Write out, with no changes, every line starting at the one that contains "Task: Click the" and ending at the last line of the data below. Leave pictures out.

- [DATA]
====

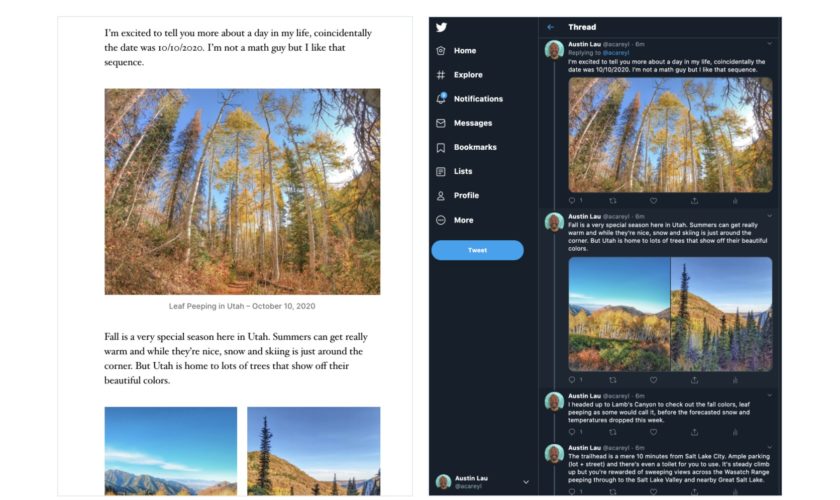The image size is (840, 500).
Task: Retweet the first tweet with fisheye forest photo
Action: pyautogui.click(x=613, y=201)
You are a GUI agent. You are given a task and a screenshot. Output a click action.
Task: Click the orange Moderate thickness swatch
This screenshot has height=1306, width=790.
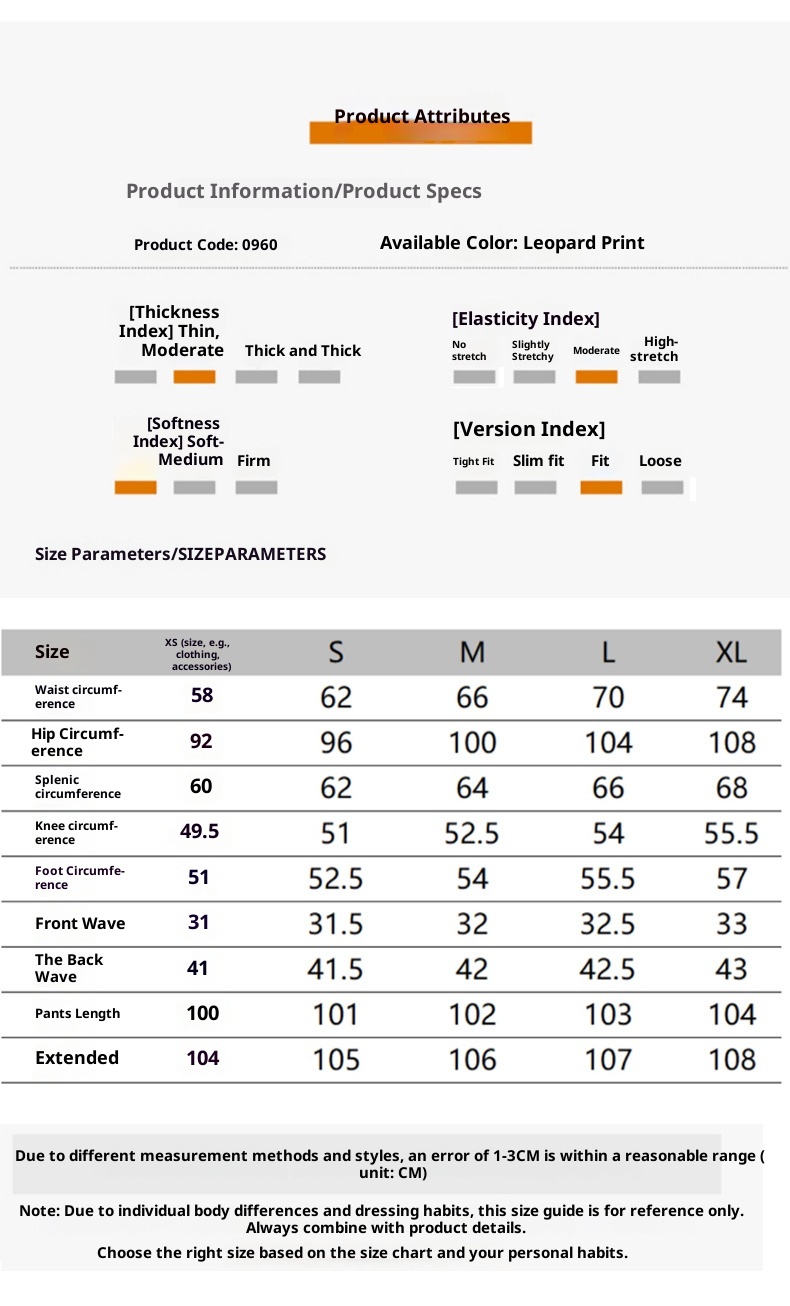(194, 377)
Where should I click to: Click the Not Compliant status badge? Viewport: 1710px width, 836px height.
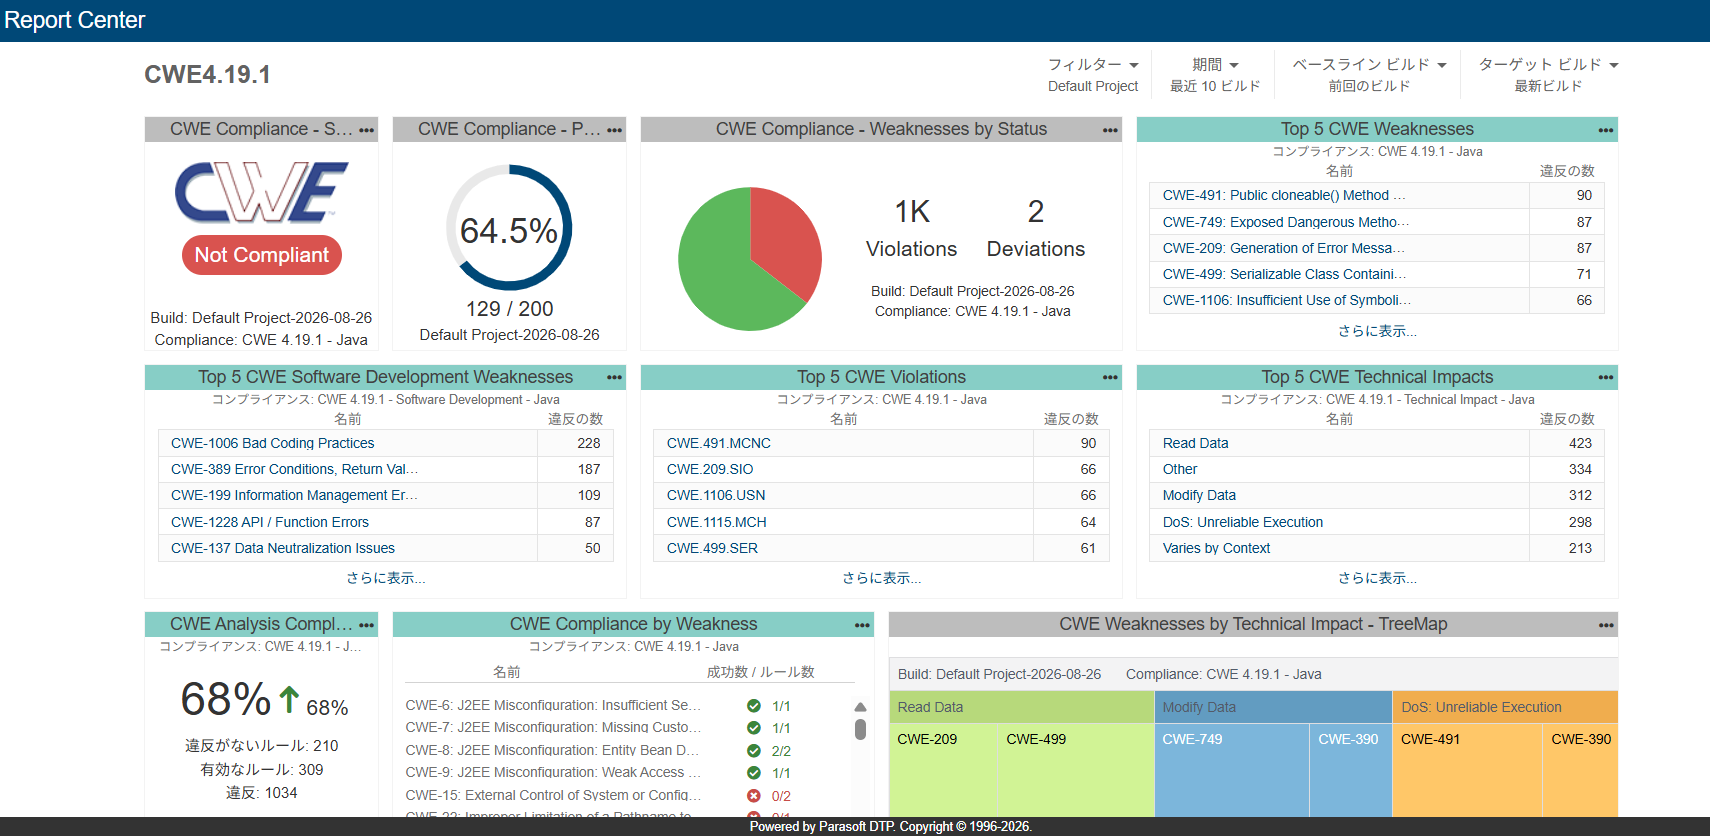point(262,255)
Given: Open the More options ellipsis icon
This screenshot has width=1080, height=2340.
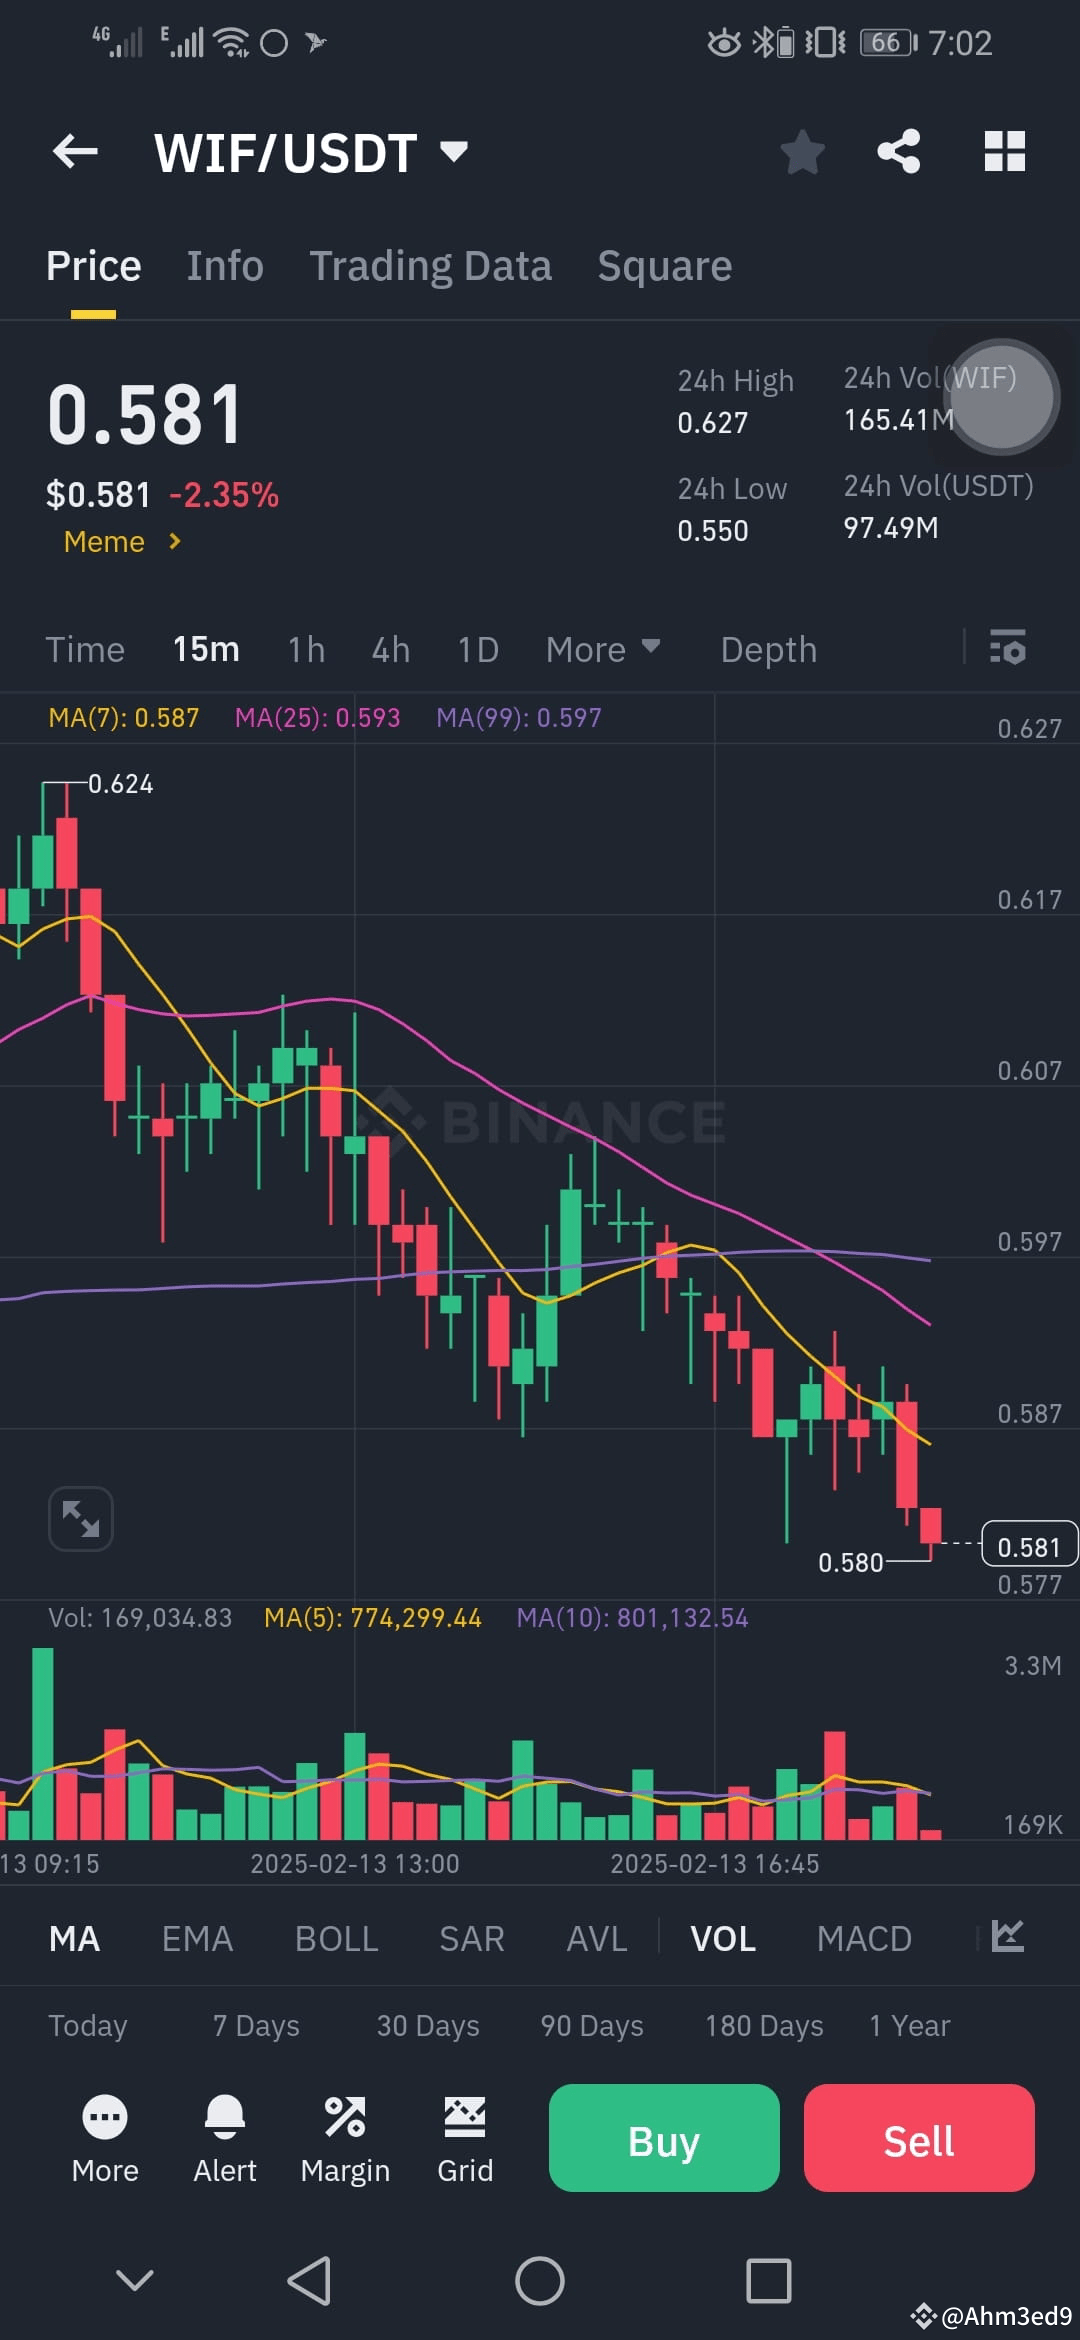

====

- [RESPONSE TO THIS EXERCISE]
Task: Click the orange Moderate thickness swatch
This screenshot has height=1306, width=790.
(194, 377)
Where should I click to: Click the Not Compliant status badge? Viewport: 1710px width, 836px height.
point(262,255)
Given: Open the More options ellipsis icon
This screenshot has width=1080, height=2340.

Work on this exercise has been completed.